PRÓLOGO
No podía creer nada.
La vida en el presente me parecía tan incrédula que no había logrado aceptar que la muerte estaba frente a mi.
Cara a cara, podía incluso sentir el cuerpo frío, la pérdida de los latidos del corazón y la ausencia del movimiento.
Por más que intentaba buscar más opción no la encontraba.
Este era el final de mi vida.
Entonces todos los recuerdos llegaron a mi.
Me sentí estúpida.
Siempre creí que estaba en la cúspide, me faltaba un año para terminar mis estudios, sentía que tenía un gran futuro por delante, podía visualizar todos mis proyectos como comprar mi propio carro, tener mi propia casa, mi estilo de vida soñado.
Todas esas metas por las cuales me había esforzado tanto año tras año se esfumaron en cuestión de un simple segundo.
Una mañana al despertar simplemente la vida me había abandonado.
Lo más gracioso es que esto era tan impredecible que ni siquiera tuve tiempo para llorar por la muerte. No tuve tiempo de ponerme triste, ¿En dónde estaba?
Mi mundo parecía observar nada más que oscuridad, es como si hubiera caído a un abismo profundo del cuál jamás encontraría la luz otra vez.
Había llegado al límite de una manera tan brutal que ya lo que venía después no importaba.
Simplemente era aceptar que perdí, que los sueños se volvieron negros y desaparecieron, que la vida podía arrebatarse sin aviso y no te daba tiempo para protestar, para reaccionar, para reconocer.
En mis pensamientos estaban esos gritos, ese desborde emocional, esos golpes contra el ataúd deseando que esto fuera otra más de mis pesadillas y que pronto volvería a la vida para continuarla como quería que fuera.

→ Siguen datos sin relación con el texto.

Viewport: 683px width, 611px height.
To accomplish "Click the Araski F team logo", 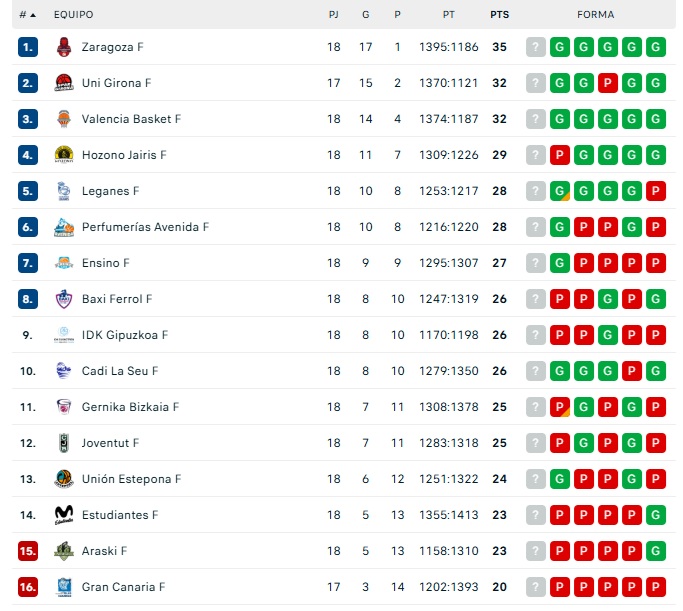I will click(64, 551).
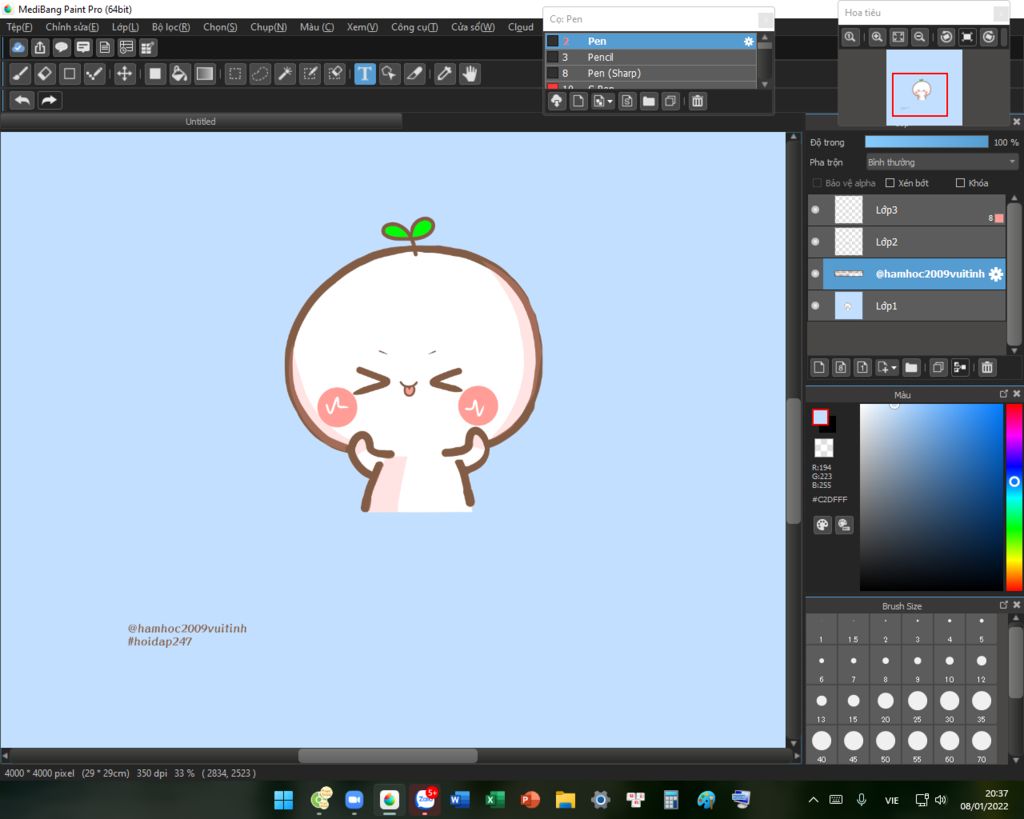The width and height of the screenshot is (1024, 819).
Task: Select the Pencil brush in the list
Action: click(x=600, y=57)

Era feliz, disfrutaba mi soledad, no me involucraba en la vida de los demás y los sucesos iban y venían frente a mi. Me sentía con todas las ganas del mundo, dispuesta a ser la superior de los demás, a ser la más inteligente, la más destacada, la más luchadora por sobre todos los obstáculos.
Sonreí ante la tumba.
Porque ahora todo eso no tenía sentido.
Estaba muerta.
Memoricé cada acontecimiento del día de ayer, dónde todo había comenzado.
Sentir el frío de la vitrina del ataúd era mi señal para dejarme en claro que sí, esto era el final y que no había nada más por hacer.
Quería tener ese desborde emocional que creí que tendría pero la realidad fue muy diferente. En este momento quise más que nada que alguien me escuchara, que alguien estuviera presente ante el gran dolor que sentía; pero era inútil solicitar eso.
Nadie podía verme. Nadie podía escucharme, nadie podía hacer nada por mi.
Era muy joven como para perder la vida de esta manera.
No me había logrado despedir correctamente y eso era lo que más me golpeaba.
Porque nunca me importó crear un lazo más allá del cariño mínimo hacia la persona. No me importó tener contacto con nadie y era este momento en el que más deseaba tenerlo.
Observé hacia el frente.
Lo que era de ahora en adelante una existencia sin sentido.
Podía ver a toda mi familia llorar por la perdida, a escasos amigos visitarme y mostrarme sus respetos, a personas que conocía por primera vez y que estaban allí para dar el último adiós.
— Tu madre está bien. Ahora está descansando en paz.— Escuché a un familiar hablar.
Sí.
Mi madre estaba bien, había dejado de sufrir.
Ella se fue a la vida eterna que tanto presumían los de fe.
Mientras que mi vida se esfumó junto con la perdida de su calor corporal, ella se fue a vivir a otro lado y yo morí en este lugar.